To be honest, no one knows. There are several assumptions, like the attitudes of the parents, for example. Parents, who are rigid and show no affection and love are considered (by some) to be responsible for this kind of behavior. Others suspect the opposite: over-anxious and over-worrying parents might be the cause of mutism. Research results did not find a significant effect of parenting style, but they found that mutest children are less cooperative. (Cunningham et al, 2004)
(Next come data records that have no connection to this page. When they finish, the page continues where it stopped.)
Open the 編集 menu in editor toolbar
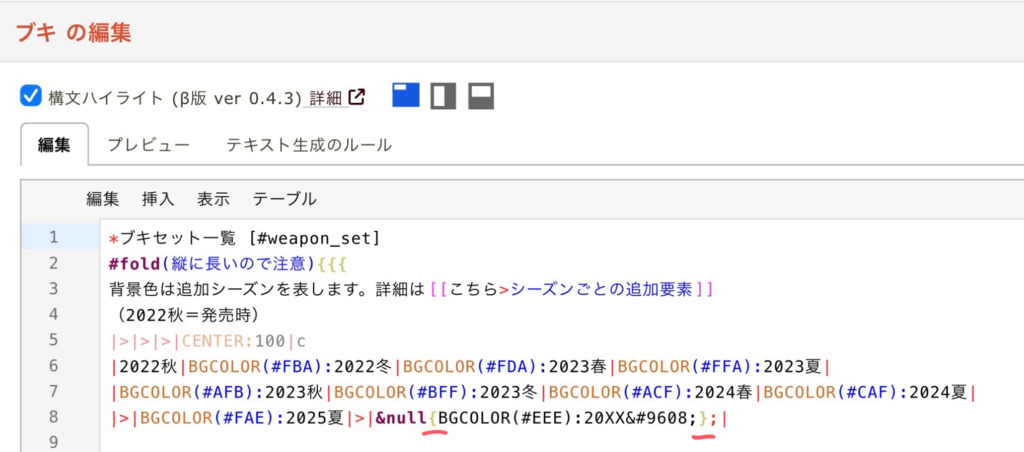 [102, 199]
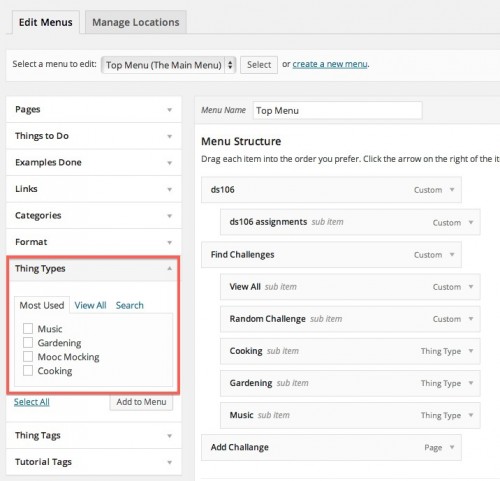This screenshot has width=500, height=481.
Task: Click into the Menu Name field
Action: pos(337,110)

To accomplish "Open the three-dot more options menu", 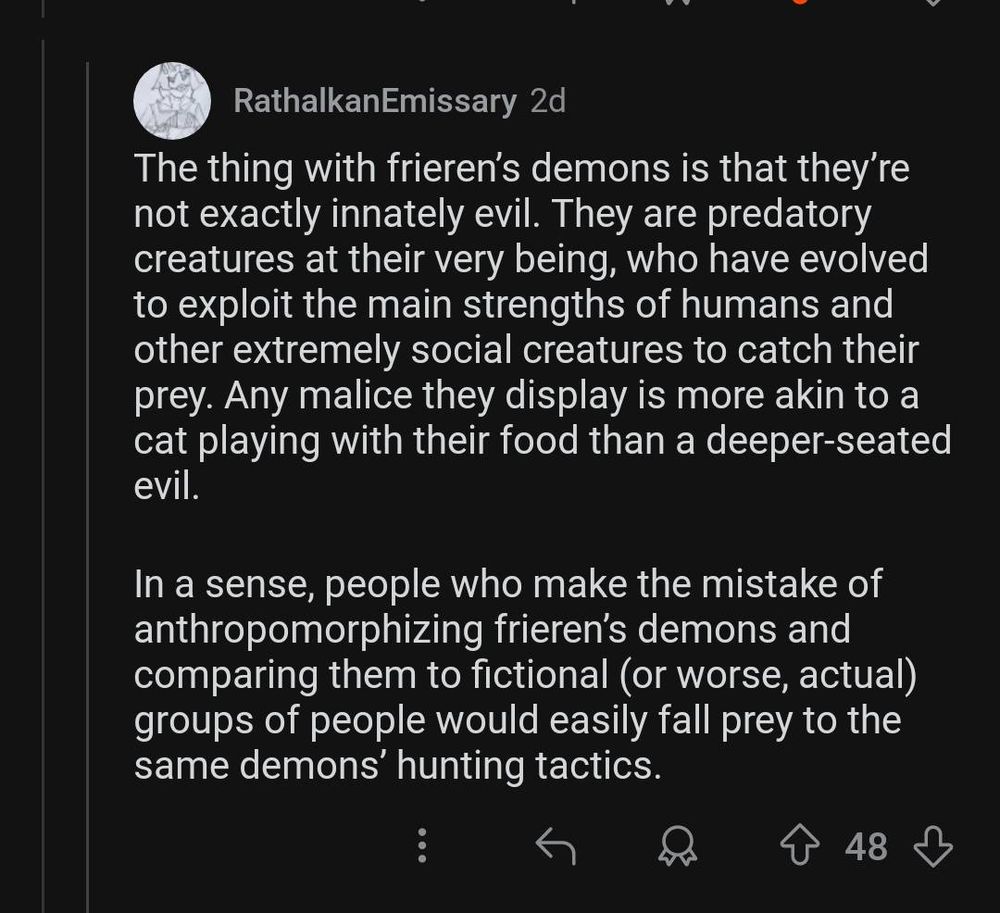I will [x=422, y=846].

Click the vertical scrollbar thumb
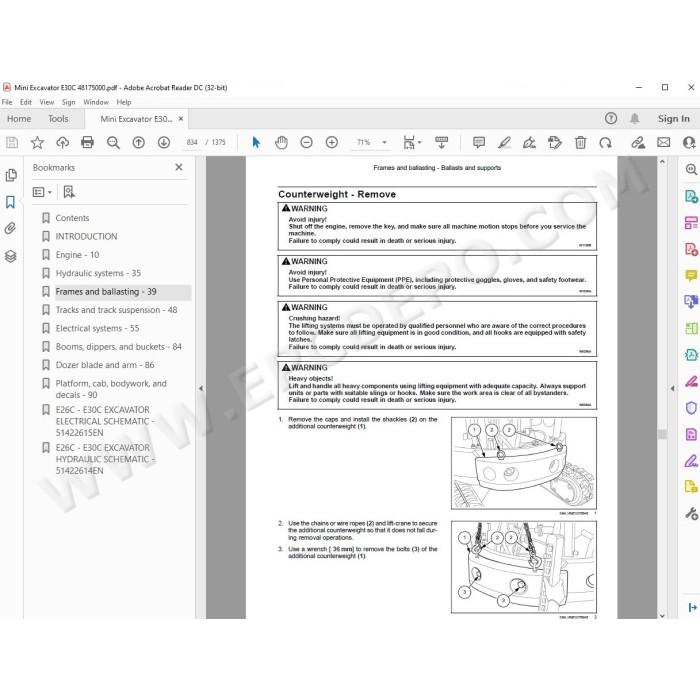(x=662, y=434)
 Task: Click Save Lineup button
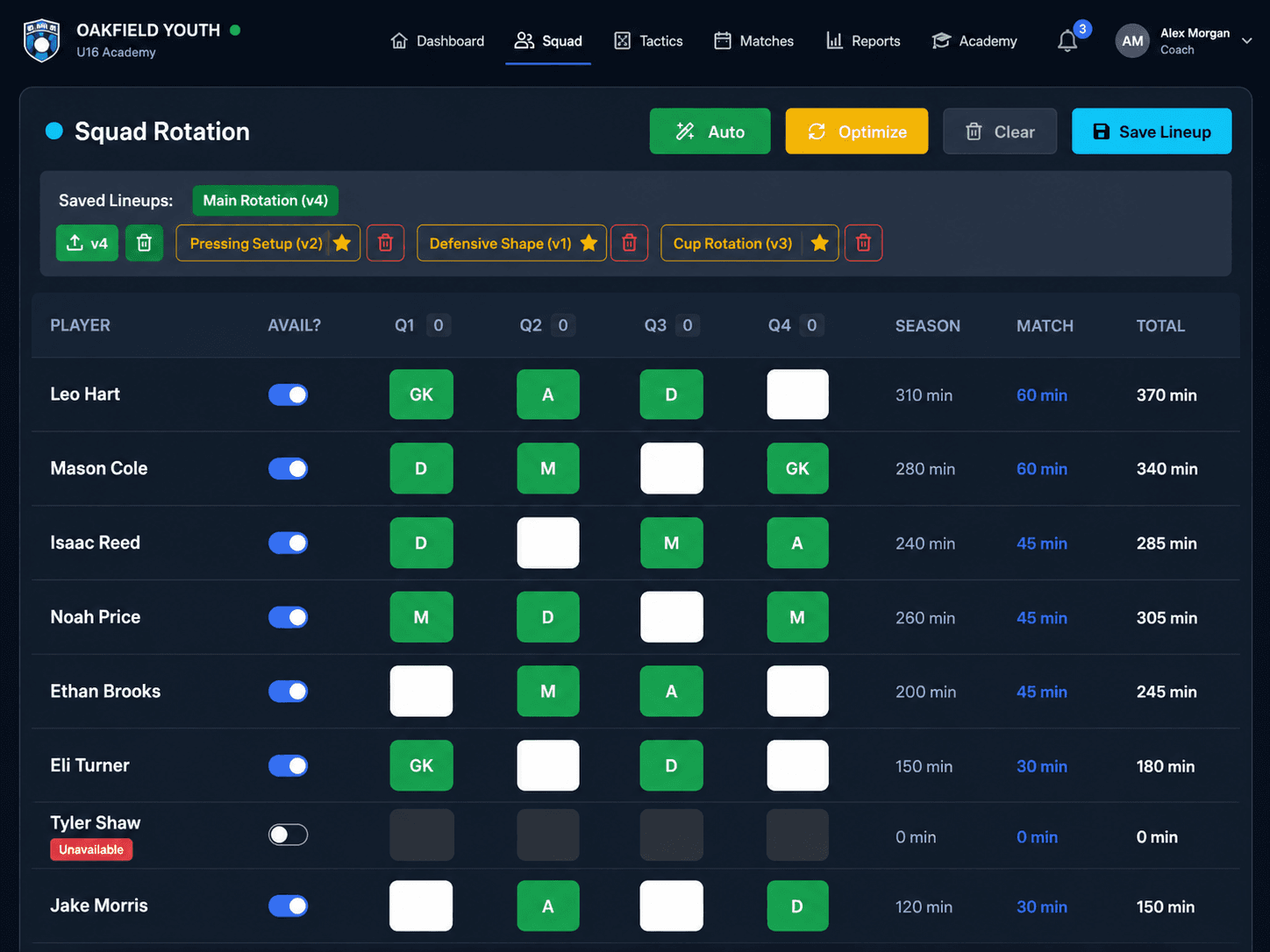(x=1152, y=131)
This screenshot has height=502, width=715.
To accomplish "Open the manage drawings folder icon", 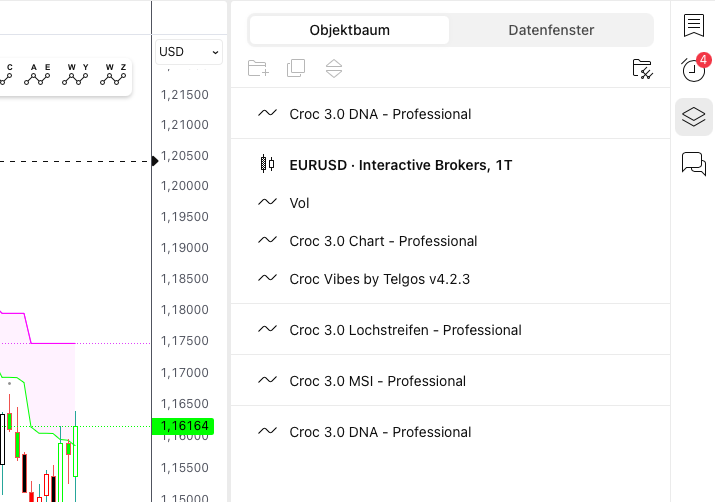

According to another opinion, mutism is caused by the parental model to stress and tension. When the parent reacts to stressful situation with silence and suppressed tension, the child automatically learns this kind of behavior. Mutism is believed to be associated with anxiety and oppositional behavior. (Cunningham et al, 2004) Children often generalize their traumatic experiences, for example, the separation from the parents in kindergarten. Their heightened level of anxiety makes them frozen in that moment. (Bork, Harwood, 2010)

Selective Mutism's symptoms explained for parents.

Your child will be able to perform in school, but it definitely helps to have a teacher who is supportive and patient. The child will be able to find friends and has no more chance to be abused or bullied than other children. (Cunningham et al, 2004) The child will in most cases start to speak in out-of-home environments as well, it is very-very rare that they maintain their chosen muteness indefinitely. Nevertheless, there is no easy way to deal with selective mutism (at least not that I know of). As a parent, you might face a long way to find a solution and to reach certain goals.

How can selective mutism be treated?

Good question. Literature suggests various methods to treat the condition, such as psychotherapy, cognitive behavioral therapy, medication or speech and language therapy (Standart, Le Couteur, 2003). Systematic desensitization is suggested by research results as an effective way to treat the disorder. (Kearney, Vecchio, 2007)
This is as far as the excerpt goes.